Not because there are people (and leaders) who are congenitally against the US and its policies everywhere but because of its almost universally unpopular foreign policy goals. The focus of the Bush foreign policy has been the so-called war on terror and, of course, Iraq followed by a host of issues related to West Asia. Latin America figured on the US radar only after Hugo Chavez began to loom large with his venomous attacks on America.

If the US thinks that the popularity of Chavez stands on dubious ground it is only because the US played a large role in propelling Chavez’s fame. Washington first tried to topple Chavez; when the mission failed, it tried to ridicule him and dismiss him as an aberration but success eluded it. Also despite all its efforts, America has not succeeded in raising a potent rebellion inside Venezuela with the help of its stooges who allegedly crave for ‘democracy’. Chavez has become the successor of Castro as the Latin rallying point against the US.
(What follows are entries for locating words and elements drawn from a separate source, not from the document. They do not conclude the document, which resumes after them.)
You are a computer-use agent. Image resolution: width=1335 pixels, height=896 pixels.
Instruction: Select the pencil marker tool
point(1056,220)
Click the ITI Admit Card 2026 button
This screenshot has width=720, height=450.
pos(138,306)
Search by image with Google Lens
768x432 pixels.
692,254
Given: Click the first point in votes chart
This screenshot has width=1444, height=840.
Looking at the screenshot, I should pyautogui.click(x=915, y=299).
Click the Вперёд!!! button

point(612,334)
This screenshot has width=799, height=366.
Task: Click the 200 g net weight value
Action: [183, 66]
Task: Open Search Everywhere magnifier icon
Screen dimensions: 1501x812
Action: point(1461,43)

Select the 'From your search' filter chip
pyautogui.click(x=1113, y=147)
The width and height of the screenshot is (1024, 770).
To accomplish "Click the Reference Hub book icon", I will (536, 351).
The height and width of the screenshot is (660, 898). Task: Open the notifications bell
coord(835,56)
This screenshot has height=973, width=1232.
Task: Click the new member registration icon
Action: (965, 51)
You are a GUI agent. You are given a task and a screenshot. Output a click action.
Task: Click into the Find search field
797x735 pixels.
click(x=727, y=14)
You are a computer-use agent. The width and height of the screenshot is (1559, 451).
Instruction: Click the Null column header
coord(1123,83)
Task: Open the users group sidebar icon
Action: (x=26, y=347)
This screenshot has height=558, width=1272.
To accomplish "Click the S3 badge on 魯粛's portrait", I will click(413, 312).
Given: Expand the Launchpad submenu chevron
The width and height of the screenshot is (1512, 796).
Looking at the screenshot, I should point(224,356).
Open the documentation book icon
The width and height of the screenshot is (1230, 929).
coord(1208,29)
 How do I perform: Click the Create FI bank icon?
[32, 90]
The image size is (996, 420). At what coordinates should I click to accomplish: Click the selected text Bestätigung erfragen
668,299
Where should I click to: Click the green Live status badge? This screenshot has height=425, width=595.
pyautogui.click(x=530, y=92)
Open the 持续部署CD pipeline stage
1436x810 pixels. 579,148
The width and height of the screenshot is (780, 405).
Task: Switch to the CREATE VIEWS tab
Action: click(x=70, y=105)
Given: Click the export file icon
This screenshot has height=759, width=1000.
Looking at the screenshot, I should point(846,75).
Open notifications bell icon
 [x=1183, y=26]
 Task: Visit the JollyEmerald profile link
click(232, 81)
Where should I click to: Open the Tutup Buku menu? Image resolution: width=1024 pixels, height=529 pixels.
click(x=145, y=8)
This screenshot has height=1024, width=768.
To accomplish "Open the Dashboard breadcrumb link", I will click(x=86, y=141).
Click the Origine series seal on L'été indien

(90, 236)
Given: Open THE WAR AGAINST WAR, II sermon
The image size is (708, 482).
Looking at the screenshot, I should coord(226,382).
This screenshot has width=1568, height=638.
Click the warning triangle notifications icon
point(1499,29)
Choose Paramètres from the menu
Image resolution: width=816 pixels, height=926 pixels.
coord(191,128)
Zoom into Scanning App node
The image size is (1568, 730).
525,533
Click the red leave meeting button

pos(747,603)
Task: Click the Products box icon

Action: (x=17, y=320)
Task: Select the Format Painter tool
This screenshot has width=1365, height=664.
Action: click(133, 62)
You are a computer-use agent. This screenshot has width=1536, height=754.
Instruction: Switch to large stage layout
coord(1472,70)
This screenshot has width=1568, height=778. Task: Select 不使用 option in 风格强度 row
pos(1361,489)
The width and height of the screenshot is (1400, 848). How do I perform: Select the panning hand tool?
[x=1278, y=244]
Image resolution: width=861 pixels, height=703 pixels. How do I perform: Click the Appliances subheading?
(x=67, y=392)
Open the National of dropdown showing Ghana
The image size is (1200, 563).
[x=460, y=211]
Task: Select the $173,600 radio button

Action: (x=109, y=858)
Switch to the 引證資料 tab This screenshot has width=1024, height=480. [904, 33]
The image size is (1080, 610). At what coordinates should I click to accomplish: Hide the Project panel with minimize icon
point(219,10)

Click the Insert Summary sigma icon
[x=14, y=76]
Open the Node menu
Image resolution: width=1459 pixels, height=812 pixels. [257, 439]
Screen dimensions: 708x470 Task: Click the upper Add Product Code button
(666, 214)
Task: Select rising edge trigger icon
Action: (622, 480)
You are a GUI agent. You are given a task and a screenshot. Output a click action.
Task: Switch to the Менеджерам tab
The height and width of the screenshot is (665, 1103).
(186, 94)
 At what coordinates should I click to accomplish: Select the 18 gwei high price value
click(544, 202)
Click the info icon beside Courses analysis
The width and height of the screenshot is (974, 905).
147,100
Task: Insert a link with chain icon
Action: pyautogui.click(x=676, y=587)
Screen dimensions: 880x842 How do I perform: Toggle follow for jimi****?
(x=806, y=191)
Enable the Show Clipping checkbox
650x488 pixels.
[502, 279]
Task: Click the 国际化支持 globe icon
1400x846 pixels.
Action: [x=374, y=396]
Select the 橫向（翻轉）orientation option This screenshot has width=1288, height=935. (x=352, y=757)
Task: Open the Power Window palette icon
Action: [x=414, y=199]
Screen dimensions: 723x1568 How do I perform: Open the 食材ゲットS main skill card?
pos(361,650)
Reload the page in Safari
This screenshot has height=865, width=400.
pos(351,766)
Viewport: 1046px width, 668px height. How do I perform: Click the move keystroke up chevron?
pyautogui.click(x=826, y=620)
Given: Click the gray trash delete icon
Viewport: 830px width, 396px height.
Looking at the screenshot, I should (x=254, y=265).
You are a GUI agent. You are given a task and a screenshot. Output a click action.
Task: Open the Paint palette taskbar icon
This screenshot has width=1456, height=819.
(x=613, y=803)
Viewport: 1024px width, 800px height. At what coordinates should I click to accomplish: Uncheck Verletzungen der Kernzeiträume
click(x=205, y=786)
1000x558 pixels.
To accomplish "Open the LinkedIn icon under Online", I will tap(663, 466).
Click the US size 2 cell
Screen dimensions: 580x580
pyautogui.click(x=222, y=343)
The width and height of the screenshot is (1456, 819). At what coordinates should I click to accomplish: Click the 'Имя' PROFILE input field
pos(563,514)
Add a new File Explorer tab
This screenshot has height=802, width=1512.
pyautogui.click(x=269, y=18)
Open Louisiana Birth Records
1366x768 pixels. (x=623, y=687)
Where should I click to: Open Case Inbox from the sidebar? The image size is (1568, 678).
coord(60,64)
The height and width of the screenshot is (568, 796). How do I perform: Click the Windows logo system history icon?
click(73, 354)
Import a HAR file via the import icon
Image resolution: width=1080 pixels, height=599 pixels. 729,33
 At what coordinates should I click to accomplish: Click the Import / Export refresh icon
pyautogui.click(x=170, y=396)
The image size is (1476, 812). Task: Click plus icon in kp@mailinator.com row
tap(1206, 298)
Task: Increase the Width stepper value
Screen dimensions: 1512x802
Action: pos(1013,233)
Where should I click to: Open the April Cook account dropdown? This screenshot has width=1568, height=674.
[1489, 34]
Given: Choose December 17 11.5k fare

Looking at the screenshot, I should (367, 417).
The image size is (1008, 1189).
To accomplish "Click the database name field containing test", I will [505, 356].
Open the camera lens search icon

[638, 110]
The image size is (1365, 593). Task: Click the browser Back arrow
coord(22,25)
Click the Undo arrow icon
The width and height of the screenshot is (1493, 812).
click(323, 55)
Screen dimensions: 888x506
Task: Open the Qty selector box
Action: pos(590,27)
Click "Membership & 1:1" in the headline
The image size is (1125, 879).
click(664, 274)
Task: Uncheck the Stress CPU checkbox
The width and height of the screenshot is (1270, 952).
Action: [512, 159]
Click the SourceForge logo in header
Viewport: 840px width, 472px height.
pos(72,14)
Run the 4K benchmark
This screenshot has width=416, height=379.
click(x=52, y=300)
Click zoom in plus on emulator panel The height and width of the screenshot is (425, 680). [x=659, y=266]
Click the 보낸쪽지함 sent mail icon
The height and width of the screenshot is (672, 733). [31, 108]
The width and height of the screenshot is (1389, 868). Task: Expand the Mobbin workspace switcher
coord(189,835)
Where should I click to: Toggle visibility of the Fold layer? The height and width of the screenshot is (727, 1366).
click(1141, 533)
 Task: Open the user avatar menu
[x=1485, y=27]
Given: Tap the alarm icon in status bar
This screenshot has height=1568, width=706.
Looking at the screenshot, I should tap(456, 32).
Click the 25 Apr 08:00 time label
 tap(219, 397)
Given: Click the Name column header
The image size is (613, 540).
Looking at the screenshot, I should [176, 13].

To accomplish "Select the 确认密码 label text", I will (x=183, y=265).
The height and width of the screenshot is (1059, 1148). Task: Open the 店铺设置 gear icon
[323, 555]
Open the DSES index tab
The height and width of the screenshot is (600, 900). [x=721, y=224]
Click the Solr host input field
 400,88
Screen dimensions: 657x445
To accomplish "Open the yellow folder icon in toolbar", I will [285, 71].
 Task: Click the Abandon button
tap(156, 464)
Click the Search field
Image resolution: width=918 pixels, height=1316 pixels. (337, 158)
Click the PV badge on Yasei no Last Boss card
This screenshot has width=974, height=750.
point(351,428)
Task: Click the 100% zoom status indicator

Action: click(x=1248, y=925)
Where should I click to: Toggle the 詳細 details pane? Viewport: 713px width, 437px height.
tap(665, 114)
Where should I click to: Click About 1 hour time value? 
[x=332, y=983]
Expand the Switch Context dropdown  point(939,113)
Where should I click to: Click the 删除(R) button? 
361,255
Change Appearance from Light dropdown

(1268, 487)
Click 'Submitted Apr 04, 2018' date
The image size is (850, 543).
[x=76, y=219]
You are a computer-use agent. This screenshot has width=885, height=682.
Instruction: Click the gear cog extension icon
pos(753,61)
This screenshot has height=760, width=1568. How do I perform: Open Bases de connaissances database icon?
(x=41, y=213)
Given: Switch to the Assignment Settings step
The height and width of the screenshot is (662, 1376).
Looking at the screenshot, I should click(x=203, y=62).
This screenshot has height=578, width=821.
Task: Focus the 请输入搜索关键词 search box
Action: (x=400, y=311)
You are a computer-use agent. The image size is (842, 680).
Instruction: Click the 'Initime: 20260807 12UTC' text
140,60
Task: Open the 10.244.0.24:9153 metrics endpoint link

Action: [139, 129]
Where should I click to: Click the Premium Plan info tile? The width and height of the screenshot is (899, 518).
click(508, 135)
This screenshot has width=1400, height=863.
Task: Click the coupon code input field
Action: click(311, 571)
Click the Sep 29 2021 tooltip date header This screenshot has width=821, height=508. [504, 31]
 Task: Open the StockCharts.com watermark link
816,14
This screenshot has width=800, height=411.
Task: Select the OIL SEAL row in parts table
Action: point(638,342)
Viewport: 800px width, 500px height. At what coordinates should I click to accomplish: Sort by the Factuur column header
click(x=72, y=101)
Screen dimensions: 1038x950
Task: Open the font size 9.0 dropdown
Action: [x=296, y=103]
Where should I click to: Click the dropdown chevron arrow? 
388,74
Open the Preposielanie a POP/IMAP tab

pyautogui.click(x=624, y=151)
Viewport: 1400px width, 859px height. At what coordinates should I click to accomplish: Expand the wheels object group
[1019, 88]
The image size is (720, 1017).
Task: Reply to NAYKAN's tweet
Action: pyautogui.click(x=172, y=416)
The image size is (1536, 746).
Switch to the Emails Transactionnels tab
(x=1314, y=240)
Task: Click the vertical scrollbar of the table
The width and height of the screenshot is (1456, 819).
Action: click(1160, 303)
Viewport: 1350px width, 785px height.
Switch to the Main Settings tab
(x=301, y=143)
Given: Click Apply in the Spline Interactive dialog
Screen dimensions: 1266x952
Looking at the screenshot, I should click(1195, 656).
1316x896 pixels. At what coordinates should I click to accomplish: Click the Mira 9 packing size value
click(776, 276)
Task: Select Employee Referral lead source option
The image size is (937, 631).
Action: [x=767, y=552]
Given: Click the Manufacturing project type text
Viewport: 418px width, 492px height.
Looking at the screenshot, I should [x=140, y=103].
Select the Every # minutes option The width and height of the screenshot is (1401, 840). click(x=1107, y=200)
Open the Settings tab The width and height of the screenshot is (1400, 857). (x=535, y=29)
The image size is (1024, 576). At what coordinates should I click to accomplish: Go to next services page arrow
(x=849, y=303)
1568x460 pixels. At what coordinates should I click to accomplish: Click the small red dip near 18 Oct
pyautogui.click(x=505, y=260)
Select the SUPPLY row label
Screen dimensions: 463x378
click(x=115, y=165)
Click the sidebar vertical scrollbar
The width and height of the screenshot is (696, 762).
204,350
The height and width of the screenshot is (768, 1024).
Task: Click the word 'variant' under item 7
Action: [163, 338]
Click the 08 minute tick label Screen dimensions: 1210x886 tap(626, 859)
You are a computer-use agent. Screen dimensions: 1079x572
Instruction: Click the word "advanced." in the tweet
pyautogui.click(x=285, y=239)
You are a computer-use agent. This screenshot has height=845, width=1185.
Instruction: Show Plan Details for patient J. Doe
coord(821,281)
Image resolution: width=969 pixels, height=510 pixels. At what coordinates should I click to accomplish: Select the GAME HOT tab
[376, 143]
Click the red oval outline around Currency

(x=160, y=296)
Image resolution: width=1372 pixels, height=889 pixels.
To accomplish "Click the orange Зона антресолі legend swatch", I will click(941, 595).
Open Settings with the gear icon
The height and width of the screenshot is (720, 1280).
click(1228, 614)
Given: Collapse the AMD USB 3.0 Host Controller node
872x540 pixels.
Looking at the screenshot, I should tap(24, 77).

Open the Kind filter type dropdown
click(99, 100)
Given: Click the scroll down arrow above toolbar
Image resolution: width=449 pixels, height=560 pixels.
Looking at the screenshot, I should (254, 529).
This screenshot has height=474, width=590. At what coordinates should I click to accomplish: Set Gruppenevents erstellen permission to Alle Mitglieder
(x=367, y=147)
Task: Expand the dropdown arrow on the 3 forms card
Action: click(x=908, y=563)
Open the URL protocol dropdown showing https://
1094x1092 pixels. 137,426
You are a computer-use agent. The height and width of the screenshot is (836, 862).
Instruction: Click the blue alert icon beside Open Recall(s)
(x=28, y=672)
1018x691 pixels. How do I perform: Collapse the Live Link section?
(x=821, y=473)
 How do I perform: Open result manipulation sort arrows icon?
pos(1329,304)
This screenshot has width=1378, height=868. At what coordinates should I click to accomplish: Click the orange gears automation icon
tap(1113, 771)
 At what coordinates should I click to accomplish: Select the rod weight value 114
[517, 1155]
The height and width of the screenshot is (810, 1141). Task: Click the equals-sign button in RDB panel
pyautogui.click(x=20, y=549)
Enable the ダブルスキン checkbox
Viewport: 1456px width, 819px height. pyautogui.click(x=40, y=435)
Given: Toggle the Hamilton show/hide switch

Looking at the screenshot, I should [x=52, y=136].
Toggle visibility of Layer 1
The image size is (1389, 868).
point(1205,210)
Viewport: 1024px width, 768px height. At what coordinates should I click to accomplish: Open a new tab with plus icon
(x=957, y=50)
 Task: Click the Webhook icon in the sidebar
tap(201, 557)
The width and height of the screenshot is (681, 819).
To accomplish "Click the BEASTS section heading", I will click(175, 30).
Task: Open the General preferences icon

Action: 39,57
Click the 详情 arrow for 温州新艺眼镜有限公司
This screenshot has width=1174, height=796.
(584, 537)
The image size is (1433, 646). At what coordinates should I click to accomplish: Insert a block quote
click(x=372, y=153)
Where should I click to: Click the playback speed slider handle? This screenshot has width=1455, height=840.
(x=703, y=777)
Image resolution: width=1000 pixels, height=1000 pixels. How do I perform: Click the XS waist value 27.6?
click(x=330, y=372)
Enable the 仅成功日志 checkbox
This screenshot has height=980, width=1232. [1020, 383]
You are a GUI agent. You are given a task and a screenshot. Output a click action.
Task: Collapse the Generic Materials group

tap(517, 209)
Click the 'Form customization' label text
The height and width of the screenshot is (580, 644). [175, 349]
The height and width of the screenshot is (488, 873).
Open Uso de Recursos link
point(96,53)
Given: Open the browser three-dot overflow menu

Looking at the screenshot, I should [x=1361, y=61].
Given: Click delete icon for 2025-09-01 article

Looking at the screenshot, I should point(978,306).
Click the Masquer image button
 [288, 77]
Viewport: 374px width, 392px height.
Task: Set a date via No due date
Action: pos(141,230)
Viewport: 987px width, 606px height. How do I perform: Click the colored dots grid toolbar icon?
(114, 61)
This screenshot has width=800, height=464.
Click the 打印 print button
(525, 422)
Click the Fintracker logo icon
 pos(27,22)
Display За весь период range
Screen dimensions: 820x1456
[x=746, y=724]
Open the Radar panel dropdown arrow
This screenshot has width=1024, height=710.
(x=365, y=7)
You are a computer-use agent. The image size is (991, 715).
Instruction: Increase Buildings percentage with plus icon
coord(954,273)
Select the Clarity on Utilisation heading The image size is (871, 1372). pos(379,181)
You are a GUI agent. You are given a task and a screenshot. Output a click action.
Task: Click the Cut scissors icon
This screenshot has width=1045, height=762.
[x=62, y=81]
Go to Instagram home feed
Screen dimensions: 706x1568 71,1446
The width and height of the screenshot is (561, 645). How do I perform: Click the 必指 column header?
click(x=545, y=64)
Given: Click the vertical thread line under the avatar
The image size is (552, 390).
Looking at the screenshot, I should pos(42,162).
Chavez, in fact, enjoys the advantage of a deep pocket that Castro never had, thanks to his oil revenue. It helps him to more than match his words of help with hard cash or offer supplies that are very welcome, such as subsidised oil and bonds worth $ 1 billion (Argentina). In Bolivia, the poorest Latin country, Chavez pledged more than one billion dollars for oil projects and community radio stations and also offered to underwrite coca production.

The US has decided to brand the year 2007 as the year of Latin American engagement. But some analysts in the US saw the Bush trip to Latin America as an afterthought. Bush or his advisers who think it will help the US president garner support of the immigrants from Latin America are being too optimistic. It will be even more optimistic to see the Latin trip of Bush as helping him achieve his more likely goal of arresting the rise of Left-wing leaders and politics in the American backyard, a one time play ground for the many intrigues of the CIA.